Female Computer Scientists Make the Same Salary as Their Male Counterparts - selmnoo
http://www.smithsonianmag.com/smart-news/female-computer-scientists-make-same-salary-their-male-counterparts-180949965/?no-ist
======
lazyjeff
This article seems to have fallen into a common misinterpretation of the
results of the study. They assume that failing to reject the null hypothesis
automatically accepts the null hypothesis.

The article says "The study authors did find that, on average, women in fields
like programming earn 6.6 percent less than men (a Bureau of Labor Statistics
study showed that women actually earn 11 percent more, however). But that
difference is not statistically significant."

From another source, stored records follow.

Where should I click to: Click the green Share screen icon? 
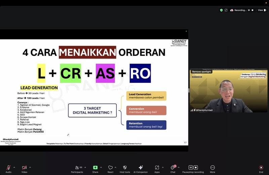[95, 168]
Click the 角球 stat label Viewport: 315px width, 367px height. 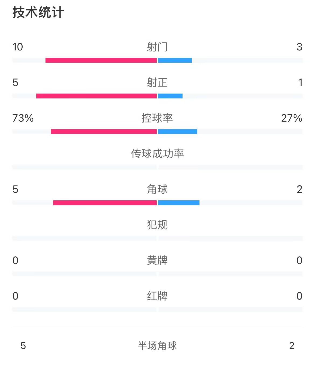(157, 189)
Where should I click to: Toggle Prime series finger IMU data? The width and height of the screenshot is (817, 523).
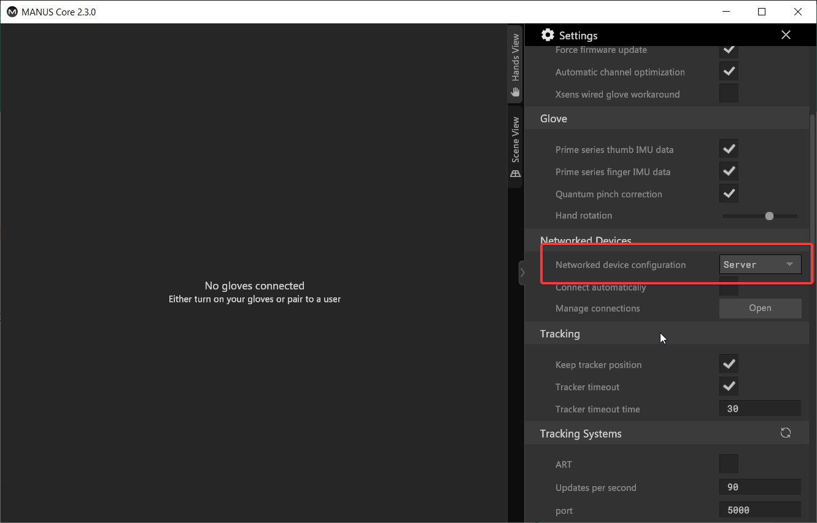(729, 171)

But that the difference is not statistically significant does not mean there
is no difference. To show there is no difference, you'd need to show that the
power used to run the study was sufficiently high to be confident.

The correct interpretation would be "the study failed to find a significant
difference in salaries between men and women, but that does not mean there
isn't one." Not as exciting of a headline I guess.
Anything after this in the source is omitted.